Friday, 9 August 2019

Domming for cash

@Englishleatherm on Twitter

If you look at Twitter, you'd believe that every dominant was on the scene only for the cash side of things. Whether a cash master, a webcam pay-per-minute performer, a porn star, a phone sex chat host, or someone selling vids on any of a number of sites, the whole of the twittersphere seems to have been taken over by money-focused sex.

I must claim an interest here. I have been involved in findom and other money-related sex matters for years. I  have use cash slaves online and in person, and continue to do a bit of it during the other online stuff I do. I also (as you probably know if you're reading this) sell vids via Onlyfans and take calls on Niteflirt.

But what I think about the whole sex-for-money world is more nuanced than possibly comes across.

Most importantly, I dom in real life and I don't charge for it. I enjoy control, I'm a sadist and I enjoy being worshipped. I get physical pleasure out of real life meets and the money side doesn't come into it. Yes, nowadays, I'm often looking for subs who are willing to be filmed, but that's a side issue.

The problem with online interactions is that all too often, the dom gets nothing from the scene. I can tell you to stick a dildo up your arse, but it doesn't actually do anything for me to see you sitting on something that you'd sit on anyway even if I didn't tell you to.
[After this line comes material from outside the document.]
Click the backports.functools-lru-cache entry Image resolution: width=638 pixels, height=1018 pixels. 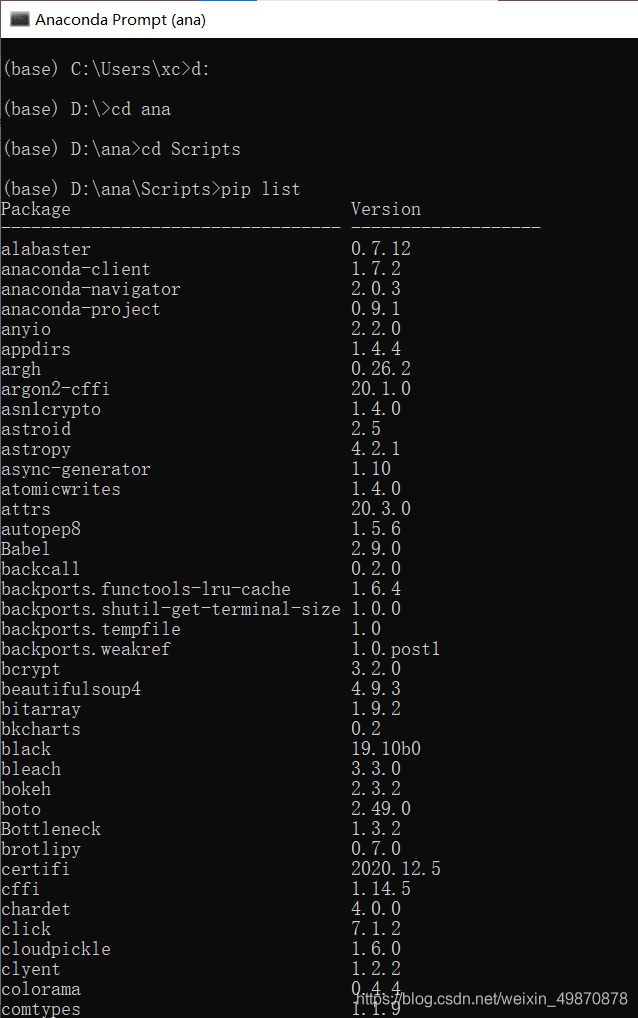click(146, 589)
There are a limited number of scenes that involve real pain that I can enjoy, but it's all too easy for a sub to play at hurting themselves, and I do real control, not acting.
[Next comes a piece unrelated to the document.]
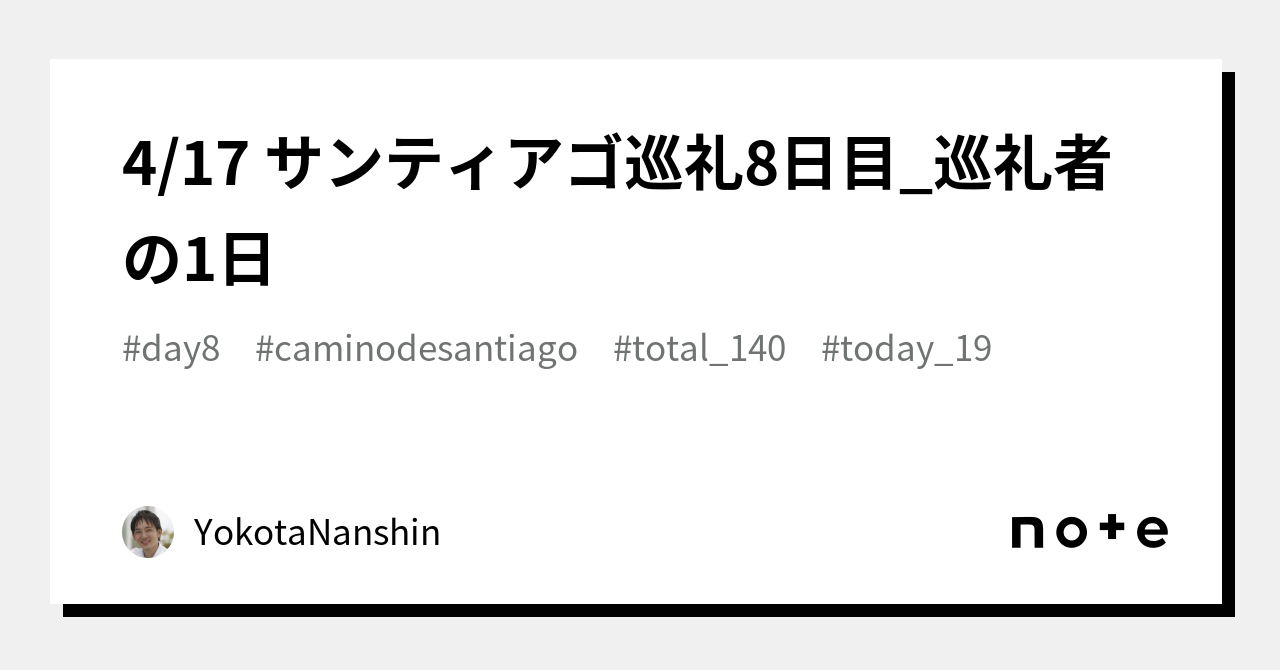Click the "4/17" date in the title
So my first attraction to cash slavery was always the fact that it's a physical way of the sub benefiting the dom's life - and to some extent suffering. It should only be when the dominant does not need the money - otherwise the reason for doing it is through desperation, not control - and preferably it should also involve the sub giving up something instead. This doesn't have to be big, but foregoing a latte in the morning reminds the sub of who he is. I've often taken my first tribute in terms of number of hours of take home pay. This means that the sub is literally working for me on a Monday morning for x hours.

Sadly, the findom scene has become overriden with two overlapping but equally destructive elements: homophobes and people who are greedy or needy or both.
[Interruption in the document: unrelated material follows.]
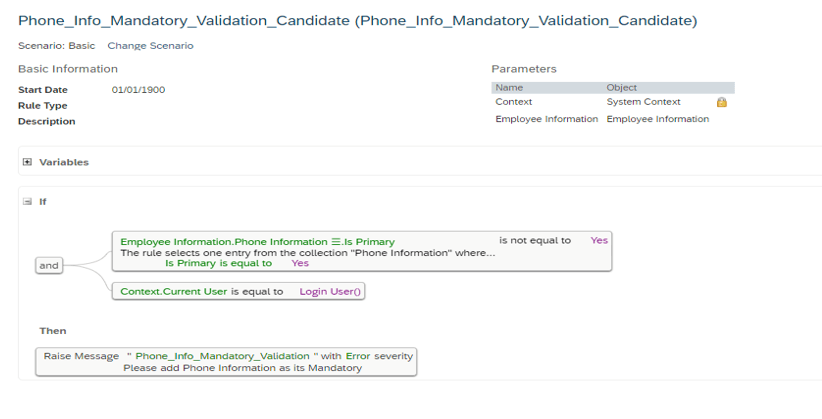Collapse the If section
822x419 pixels.
27,201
Of course, I've called people "faggot" and "dirty queer" in scene. I've told people that they only exist to lick my boots. But these are under controlled conditions and with consent on both parts. When I see "Masters" making 18 year olds come out to their parents by videoing themselves jumping up and down on a huge dildo,  or putting pictures of 20 year olds on the web with full name and address, it proves the lack of any control on the part of these so called dominants. They have no idea of the danger they could be putting these vulnerable people in. Any underlying mental health issues are potentially made worse. That's not domming. That's bullying and abuse. The people who get involved in these activities are homophobic at best and bordering psychotic in some cases. They are a scourge on the community and prey on the least able to defend themselves.

Worse, you find time and again that one of these homophobic straight guys starts to bring in their friends. The word gets out that queers like being bullied. That may be fine if you're a 40 something successful guy who likes to get off when a 20 year old muscle chav flicks his finger at you. You can go back to your job the next morning having had a good wank and an exciting moment where you had a bit of controlled homophobia that got your endorphins running.

But what you also did was tell that guy that it's ok to do that. So next time he and his friends see a gay couple in a street they're just that little bit more likely to act physically.


Bottom line: don't feed the true homophobes just because you get a kick out of it.

For the greedy or needy - that's up to you. I personally find it laughable when someone says they're a dom but they can't hold down a good job. Maybe your $10 tribute will help them pay their mobile phone bill and they'll manage to use it to apply for a new position and get out of a fix. Maybe you'll instill a need to use others to make ends meet (which is likely to fall apart once they lose their looks), but that's your choice. However, my personal view is it's not domming. It's another form of cam or phone work. "You say nasty things, I pay you" is the same as "You pull your dick out, I'll pay you."

Which leads me finally to the monetization of BDSM. Sex workers have existed for millenia, and I'm pretty sure you'd find back in the middle ages that there were workers dressing up in hang men's clothing and choking their clients for pay to give them a good orgasm. The ways of paying for what you want may have expanded, but they're not the only way.

If you want to talk to me, or see my pics, I may charge. As may many others. It doesn't mean that I'm a bad person; I've just made a decision to give my time a monetary value. I have also recognised that I'm motivated to make more content that people enjoy if I am getting something back from it.

However, there are thousands of people out there who produce free content and are more than willing to play without pay.

So be aware of what you want, go and find it. If you like paying, do so, if you don't, don't. But please, please, don't feed the homophobes.